Oscar’s cheeks flushed, subtle but unmistakable. “Don’t remind me,” he muttered, eyes flicking away from Carlos's face and focussing on his hands underneath the red shirt.
Carlos slipped a finger under his chin, guiding his gaze up again. “I’m going to remind you very often.”
Oscar swallowed hard, and his breath caught again, the exact same way it did in a braking zone when something unpredictable happened on track. That momentary loss of control. That surrender.
“You’re too confident,” Oscar said, quiet but not cold. Carlos smirked. “You like that.”
Oscar opened his mouth, clearly intending to deny it, but nothing came out. He shut it again, cheeks heating further.
Carlos’s chest tightened at the sight. This careful, composed rookie, who kept his emotions tucked away like spare parts in a garage, was looking at him like he was something breakable and necessary all at once.
“Come here,” Carlos whispered.
He didn’t kiss Oscar again. Not yet. He just wrapped a hand around the back of his neck, thumb brushing the edge of damp hair. Oscar leaned in, instinctive, letting his forehead press against Carlos’s collarbone like he needed the contact more than oxygen. And maybe he did, but he wasn't going to tell Carlos that.
“Carlos…” Oscar’s voice cracked faintly. “This is insane.”
“Probably,” Carlos agreed softly. “But nothing about this should feel this right, and yet it does.” Oscar’s breath stuttered against his collarbone.
“You’re making it harder to think,” he whispered, a little ashamed. Because never in his life did he think he would ever admit that to anyone, let alone Carlos freaking Sainz. “And I really need to think right now.” He finished. Carlos smiled into his hair. “You think too much.”
Oscar pulled back enough to meet his eyes. “Not thinking is how we ended up here.”
“Lying to ourselves is how we ended up here,” Carlos corrected gently. “This? This is just… the truth.” Oscar didn’t have an answer. But his hand, still resting on Carlos’s skin, tightened.
A beat passed.
Then two.
The quiet between them felt louder than the paddock generators outside.
“Okay,” Oscar said finally, voice so soft Carlos had to lean in to hear it. “If we’re doing this… if this is… real, then what happens now?”
Carlos cupped his jaw, thumb brushing the faint stubble there. He looked at Oscar like he was learning him in real time, mapping him with his eyes and touch. “What happens now,” Carlos murmured, “is that we stop pretending we don’t want each other.”
Oscar inhaled sharply.
“Then,” Carlos continued, leaning in until his lips hovered a breath from Oscar’s, “we figure the rest out, together.”

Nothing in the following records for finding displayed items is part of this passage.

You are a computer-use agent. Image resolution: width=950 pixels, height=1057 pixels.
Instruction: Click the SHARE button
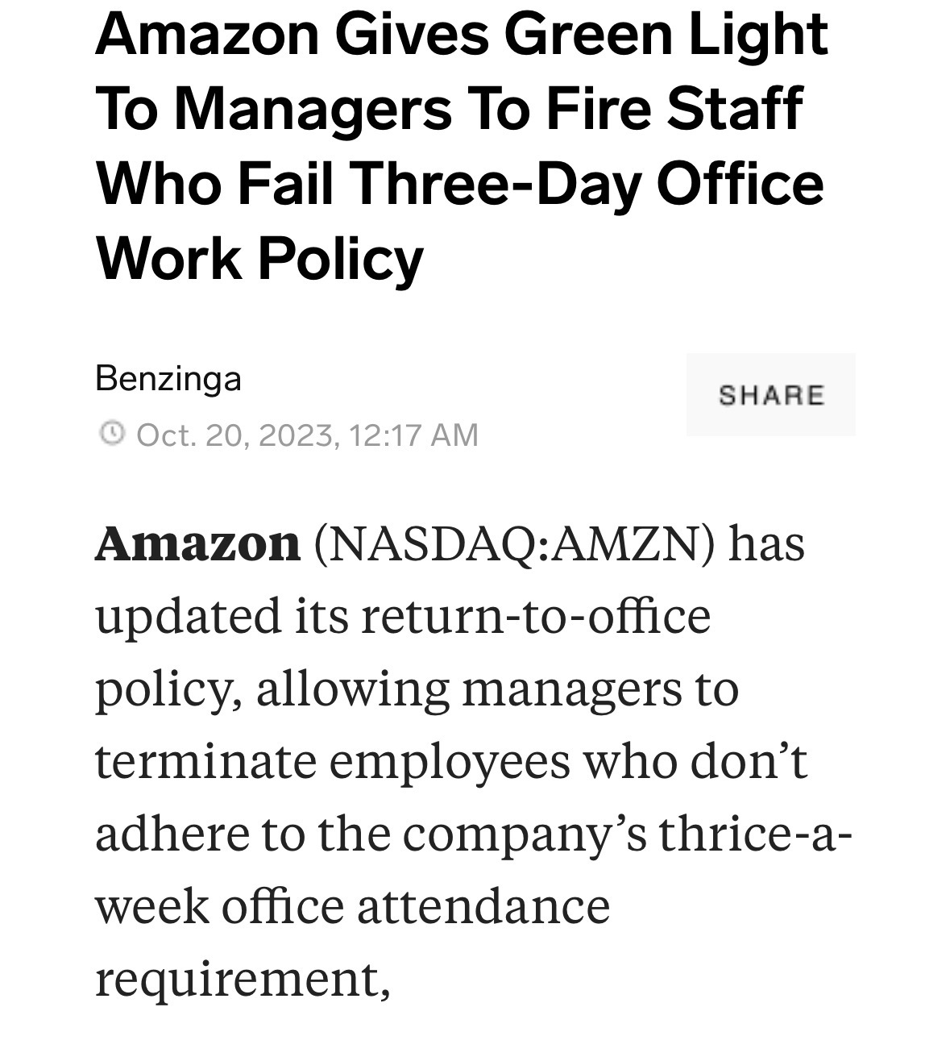coord(770,394)
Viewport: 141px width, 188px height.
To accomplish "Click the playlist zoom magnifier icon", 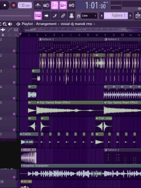I will 5,24.

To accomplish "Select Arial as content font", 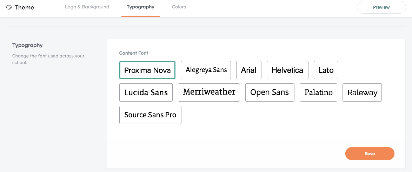I will coord(249,70).
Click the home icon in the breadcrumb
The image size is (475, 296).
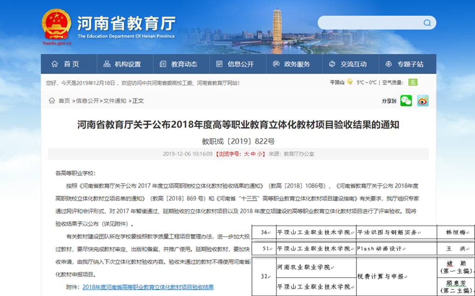click(52, 101)
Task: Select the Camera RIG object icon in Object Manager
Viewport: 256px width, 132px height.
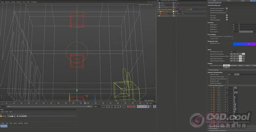Action: click(160, 9)
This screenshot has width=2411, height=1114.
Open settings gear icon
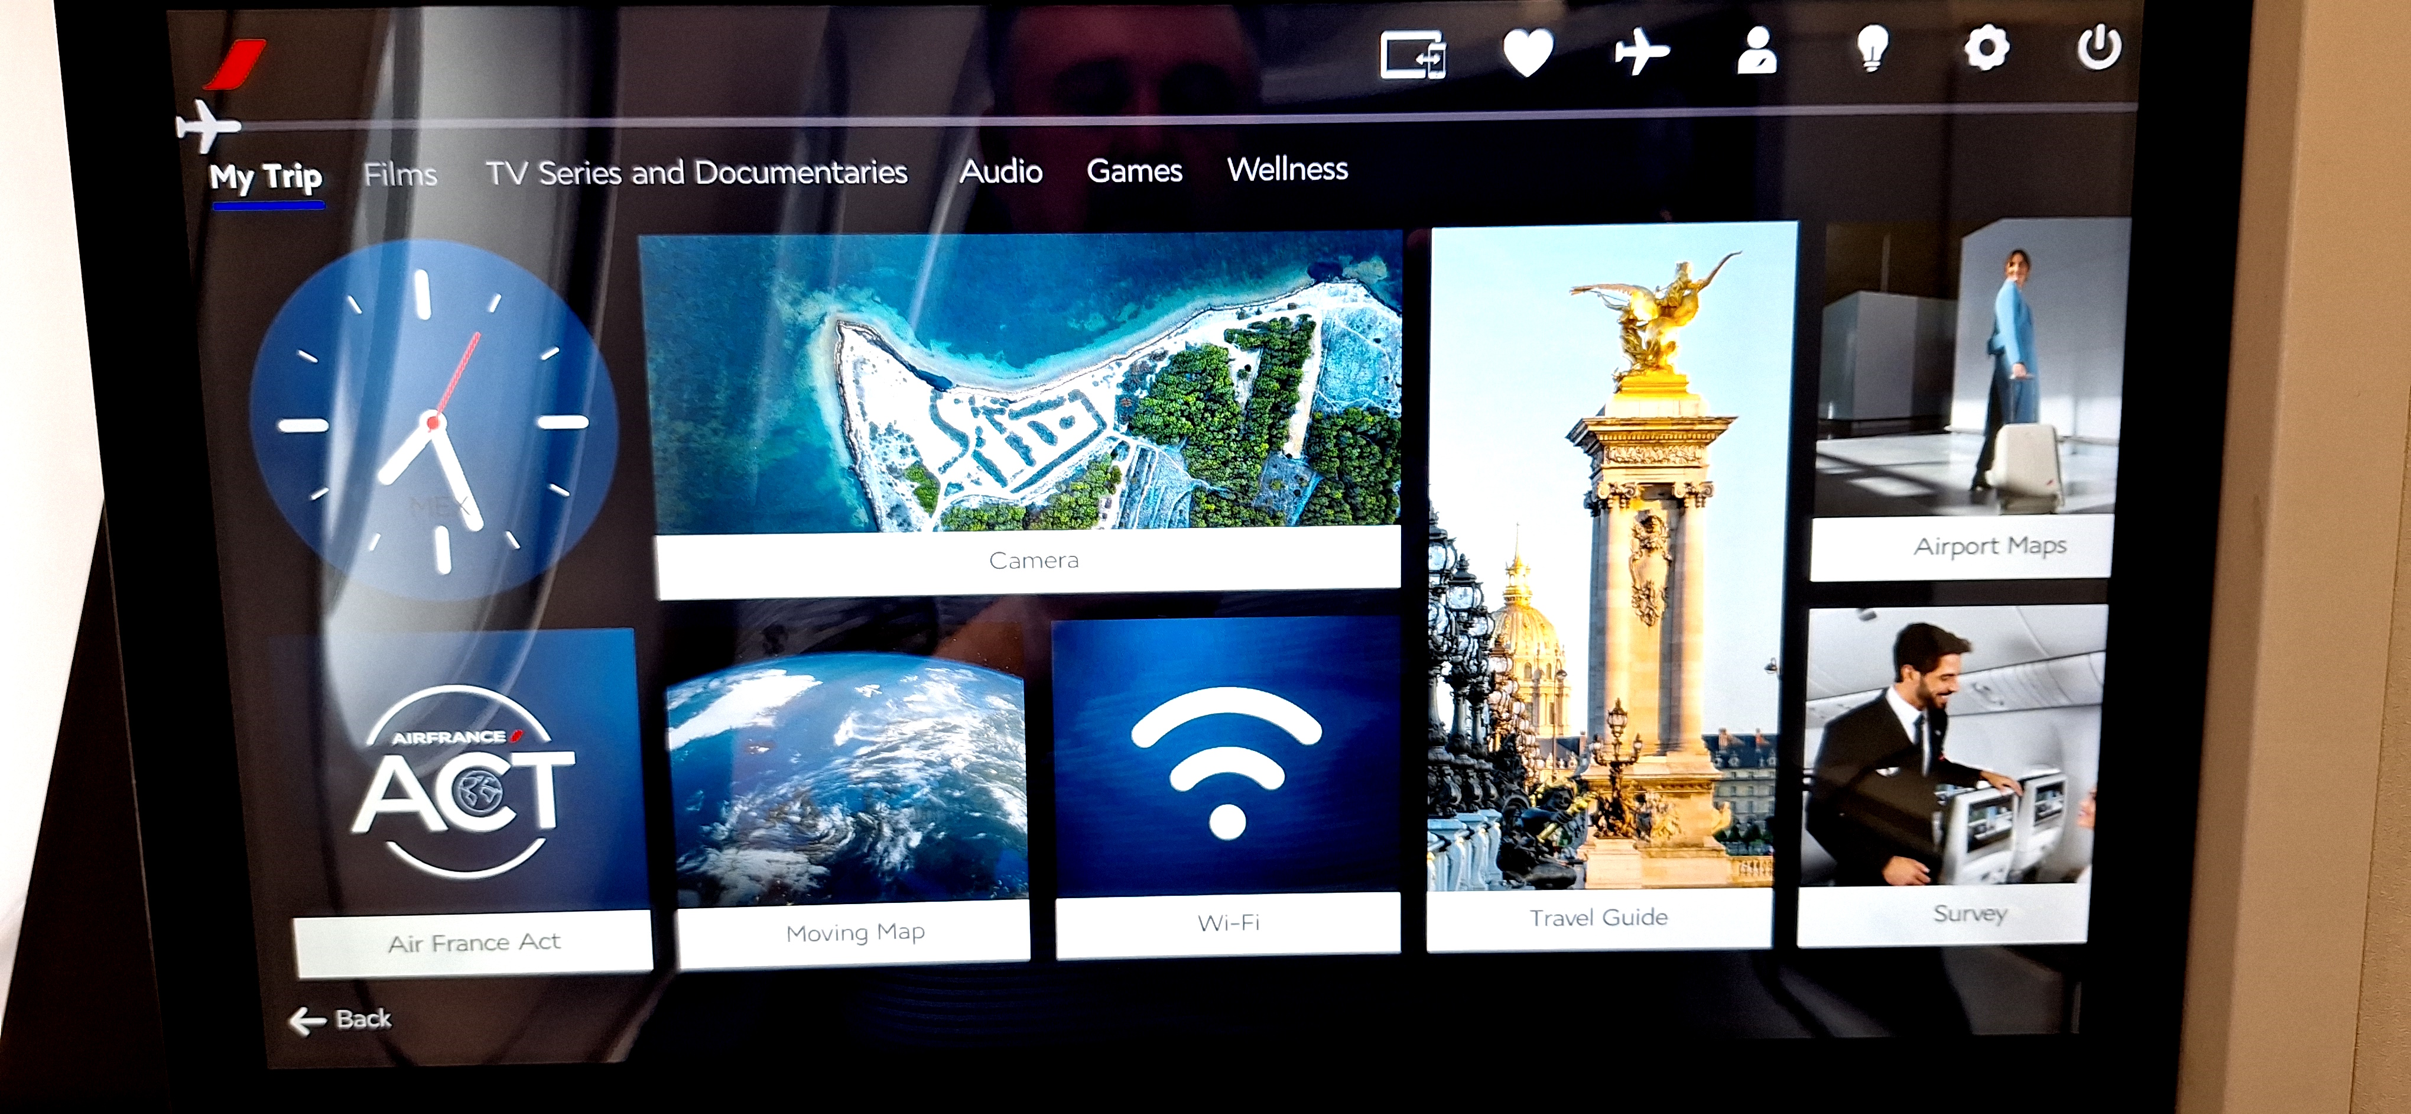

Oscar’s eyes fluttered shut, just enough for Carlos to see how much he wanted the contact but was still trying to be cautious. Carlos paused there, ghosting the edge of Oscar’s mouth, waiting.
Oscar whispered, barely audible, “Don’t tease.” Carlos laughed softly, warm and rough. “Oh, cariño… I haven’t even started teasing.” Oscar reached up, grabbing Carlos’s wrist, grounding him.
“This is all new, okay? For me. For us. I don’t want to mess it up.”
Carlos’s expression softened instantly.
“This,” he said, brushing their noses together, “is the one thing I’m certain we won’t mess up.”
Oscar didn’t argue.
He leaned in the final millimeter and kissed Carlos again, stronger this time, less hesitant, a quiet surrender wrapped in heat.
It felt like a promise. A warning. A beginning.
When they finally parted, both breathless, Oscar whispered: “Then… I guess we’re an us thing now.” Carlos smiled, slow, bright, and impossibly fond of the aussie in front of him.
“Sí,” he murmured, pulling Oscar close again. “We are absolutely an us thing.”
And with that being said, he wrapped Oscar up in his arms and just held him there.